United States Gluck, Mozart, Respighi, Arnold: Ricardo Morales (clarinet), Chamber Orchestra of Philadelphia / Kynan Johns (conductor), Perelman Theater, Kimmel Center, Philadelphia, 7.11.2016. (BJ)
Gluck – Dance of the Blessed Spirits from Orfeo ed Euridice
Mozart – Clarinet Concerto in A major, K.622
Respighi – Ancient Airs and Dances, Suite No.3
Arnold – Symphony for Strings, Op.13
Another wide-ranging Chamber Orchestra of Philadelphia program brought performances of considerable polish and emotional heft under the direction of Australian Kynan Johns (age undivulged in what passes for his web biography). What was especially impressive was the richly colored and vibrant tone he drew from the orchestra’s strings, who played at their absolute best.
The richness of tone by no means resulted in an unstylish rendering of Gluck’s Dance of the Blessed Spirits, which, in common with much of the rest of the program, benefitted from a dynamic range featuring pianissimos that kept the listener’s attention irresistibly concentrated.
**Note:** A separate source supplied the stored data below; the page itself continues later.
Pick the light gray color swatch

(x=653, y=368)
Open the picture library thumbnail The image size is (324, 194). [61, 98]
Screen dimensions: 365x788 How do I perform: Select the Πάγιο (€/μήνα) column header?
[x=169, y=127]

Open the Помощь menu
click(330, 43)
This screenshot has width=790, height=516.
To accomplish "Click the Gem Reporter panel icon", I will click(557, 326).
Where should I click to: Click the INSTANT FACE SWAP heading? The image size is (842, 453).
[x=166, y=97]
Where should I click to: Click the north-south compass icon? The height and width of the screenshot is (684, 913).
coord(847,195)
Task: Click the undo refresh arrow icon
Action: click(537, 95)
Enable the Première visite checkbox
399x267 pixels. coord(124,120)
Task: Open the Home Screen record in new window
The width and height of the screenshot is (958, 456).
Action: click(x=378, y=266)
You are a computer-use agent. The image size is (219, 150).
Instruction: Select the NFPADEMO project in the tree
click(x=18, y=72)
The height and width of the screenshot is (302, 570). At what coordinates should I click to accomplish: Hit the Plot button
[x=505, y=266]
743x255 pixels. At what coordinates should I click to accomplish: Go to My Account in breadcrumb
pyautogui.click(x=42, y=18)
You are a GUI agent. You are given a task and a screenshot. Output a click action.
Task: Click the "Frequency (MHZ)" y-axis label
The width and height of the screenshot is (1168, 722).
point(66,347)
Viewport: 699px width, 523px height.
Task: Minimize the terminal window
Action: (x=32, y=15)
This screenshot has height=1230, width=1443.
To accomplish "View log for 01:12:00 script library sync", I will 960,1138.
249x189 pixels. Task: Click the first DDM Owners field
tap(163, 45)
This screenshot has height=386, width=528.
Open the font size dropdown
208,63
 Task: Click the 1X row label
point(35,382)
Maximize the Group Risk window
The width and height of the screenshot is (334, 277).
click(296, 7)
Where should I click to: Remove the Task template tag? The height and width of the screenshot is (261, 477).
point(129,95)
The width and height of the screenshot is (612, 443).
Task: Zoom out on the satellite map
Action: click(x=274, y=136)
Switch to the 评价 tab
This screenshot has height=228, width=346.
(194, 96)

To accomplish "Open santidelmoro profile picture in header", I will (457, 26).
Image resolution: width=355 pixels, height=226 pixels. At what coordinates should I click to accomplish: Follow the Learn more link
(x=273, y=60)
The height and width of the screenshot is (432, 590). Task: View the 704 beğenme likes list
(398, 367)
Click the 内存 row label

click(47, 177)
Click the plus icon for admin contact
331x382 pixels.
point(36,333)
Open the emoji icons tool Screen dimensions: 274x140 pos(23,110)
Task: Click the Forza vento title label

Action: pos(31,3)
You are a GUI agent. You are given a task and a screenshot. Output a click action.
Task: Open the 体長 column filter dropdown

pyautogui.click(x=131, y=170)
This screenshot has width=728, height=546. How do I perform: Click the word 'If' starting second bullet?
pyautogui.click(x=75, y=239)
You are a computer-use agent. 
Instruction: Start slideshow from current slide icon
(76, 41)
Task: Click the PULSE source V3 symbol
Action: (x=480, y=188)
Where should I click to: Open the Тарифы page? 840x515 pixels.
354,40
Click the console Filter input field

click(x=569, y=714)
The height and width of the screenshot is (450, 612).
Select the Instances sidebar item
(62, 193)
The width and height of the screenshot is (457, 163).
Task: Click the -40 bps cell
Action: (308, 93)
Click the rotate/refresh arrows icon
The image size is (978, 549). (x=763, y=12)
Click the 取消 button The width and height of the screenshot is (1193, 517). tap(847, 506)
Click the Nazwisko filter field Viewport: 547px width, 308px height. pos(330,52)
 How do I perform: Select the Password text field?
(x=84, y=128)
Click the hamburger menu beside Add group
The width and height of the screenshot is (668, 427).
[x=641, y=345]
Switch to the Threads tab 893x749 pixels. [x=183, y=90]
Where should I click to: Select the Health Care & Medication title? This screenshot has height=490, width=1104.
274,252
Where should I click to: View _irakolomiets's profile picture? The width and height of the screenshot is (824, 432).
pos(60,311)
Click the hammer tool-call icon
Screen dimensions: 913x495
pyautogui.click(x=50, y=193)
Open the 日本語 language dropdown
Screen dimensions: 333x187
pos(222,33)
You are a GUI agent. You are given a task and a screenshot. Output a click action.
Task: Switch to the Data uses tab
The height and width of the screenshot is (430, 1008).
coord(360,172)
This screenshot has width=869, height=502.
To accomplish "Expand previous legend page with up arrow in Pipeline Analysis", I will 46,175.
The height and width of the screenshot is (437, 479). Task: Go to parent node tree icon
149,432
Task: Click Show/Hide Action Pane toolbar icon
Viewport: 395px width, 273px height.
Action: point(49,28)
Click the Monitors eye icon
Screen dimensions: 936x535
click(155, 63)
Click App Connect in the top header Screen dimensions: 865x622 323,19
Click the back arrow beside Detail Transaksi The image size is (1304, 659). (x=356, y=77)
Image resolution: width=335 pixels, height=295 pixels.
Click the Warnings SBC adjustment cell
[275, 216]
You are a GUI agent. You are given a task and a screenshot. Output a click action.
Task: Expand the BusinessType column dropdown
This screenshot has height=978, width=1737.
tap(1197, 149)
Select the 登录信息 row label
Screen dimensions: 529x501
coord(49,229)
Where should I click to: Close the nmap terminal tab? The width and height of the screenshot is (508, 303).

In the Mozart Clarinet Concerto, the Philadelphia Orchestra’s Ricardo Morales and the conductor offered a strongly integrated conception, and here again the middle section of the slow movement achieved an intense quietude that was deeply moving.
The second half of the concert offered two works of sharply contrasted character. Respighi is a sadly underrated composer, a master both of the blockbuster style—in the three grandiose Roman symphonic poems—and of more intimate expression, as in some charming vocal and chamber music and his three sets of arrangements of Renaissance dances. It was a pleasure to hear this neatly turned performance of the third of those suites, and it served as an excellent foil to the work that ended the evening.
Malcolm Arnold’s reputation rests largely on his theater and film music, and, in the concert hall, on works that tend toward the lighter dance-infused modes of expression, but his Symphony for Strings breathes an altogether darker atmosphere, and marshals its inward-turned inspirations with impressive and altogether characteristic skill. Among the many composers who deserve to be better known than they are, Arnold stands high, and Johns and the Chamber Orchestra served his cause with aplomb.